Nato's chief voiced guarded optimism Tuesday on welcoming Sweden to the alliance as the US pressed holdout Turkey to drop its objections, two days after President Tayyip Recep Erdogan won re-election.

Sweden and Finland last year reversed decades of hesitation and formally applied to join Nato after Russia invaded Ukraine, which had unsuccessfully sought to enter the alliance whose members promise to defend one another.

But decisions must be unanimous and Turkey has used its leverage to push the two countries over the presence of Kurdish militants, letting Finland join Nato in April but still blocking Sweden.

Secretary-general Jens Stoltenberg said it was "within reach" for Sweden to join in time for the July 11-12 Nato summit in the Lithuanian capital Vilnius.

"There are no guarantees but it's absolutely possible to reach a solution and enable the decision on full membership for Sweden by then," Stoltenberg told reporters in Oslo on the eve of a Nato foreign ministers' meeting to prepare for the summit.

US Secretary of State Antony Blinken, visiting Sweden on his way to Oslo, said the Swedish government had already addressed Turkish concerns.

"There is no reason for any further time. Sweden is ready now," Blinken told a news conference with Prime Minister Ulf Kristersson in the northern Swedish city of Lulea.

"We urge both Turkey and Hungary – which also has not yet ratified – to ratify the accession as quickly as possible," he said.

The State Department said Blinken pushed Sweden's case directly Tuesday in a telephone call with Turkish Foreign Minister Mevlut Cavusoglu, who is not expected in Oslo.

Blinken said the US wants the process to be "completed in the weeks ahead" but stopped short of saying if he was certain it would be finished by the summit.

New Turkish anger 

Erdogan, Turkey's leader for two decades, won another five-year term on Sunday after a campaign in which he vowed to stand up to the West.

He has accused Sweden, with its generous asylum policies, of being a haven for "terrorists", especially members of the Kurdistan Workers' Party (PKK) that is outlawed by Ankara.

Despite the rising hopes of accession, Sweden once again drew Turkish ire on Tuesday over an "unacceptable" protest by activists in Sweden aimed at Ankara.

The pro-Kurdish Rojava Committee of Sweden posted an anti-Erdogan video on social networks on Monday showing a PKK flag being projected onto the Swedish parliament, the latest of several provocations by the group.

Stoltenberg said he was in "constant contact" with Turkish authorities to try to lift the final obstacles to Sweden's accession.

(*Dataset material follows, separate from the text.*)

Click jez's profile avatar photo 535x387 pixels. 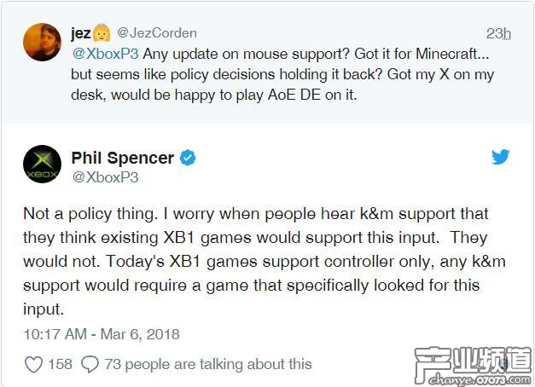[x=41, y=43]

Blinken played down any connection between Sweden's membership and a potential US sale of F-16 fighter jets to Turkey, after President Joe Biden appeared to draw a link in remarks to reporters after a congratulatory call to Erdogan on his election win.

"These are distinct issues. Both, though, are vital in our judgement to European security," Blinken said.

In Washington, White House press secretary Karine Jean-Pierre also walked back Biden's remarks and said support on Sweden was "not a condition" for the F-16s.

The Biden administration earlier this year indicated its support for a US$20 billion (RM92.03 billion) F-16 package for Turkey including 40 new jets and upgrades on 79 existing planes.

But Congress may block the sale, with Bob Menendez, the chairman of the Senate Foreign Relations Committee, voicing alarm that Erdogan would use the advanced war planes to intimidate or even attack fellow Nato ally Greece.

Sweden and Finland, while close defence partners of the West, had officially remained non-aligned militarily out of fear of angering their giant neighbour Russia.

Kristersson told Blinken that Lulea, where US and European officials will meet Wednesday on trade and technology issues, was a six-and-a-half-hour drive from the border with Russia.

"Filling the territorial gap in the North will be one of Sweden's many security contributions to Nato when we join the alliance," Kristersson said.

Hungary, whose hard-right government has tense relations with much of the European Union, has also refused to give its blessing to Sweden, though it is largely seen as following Turkey's lead.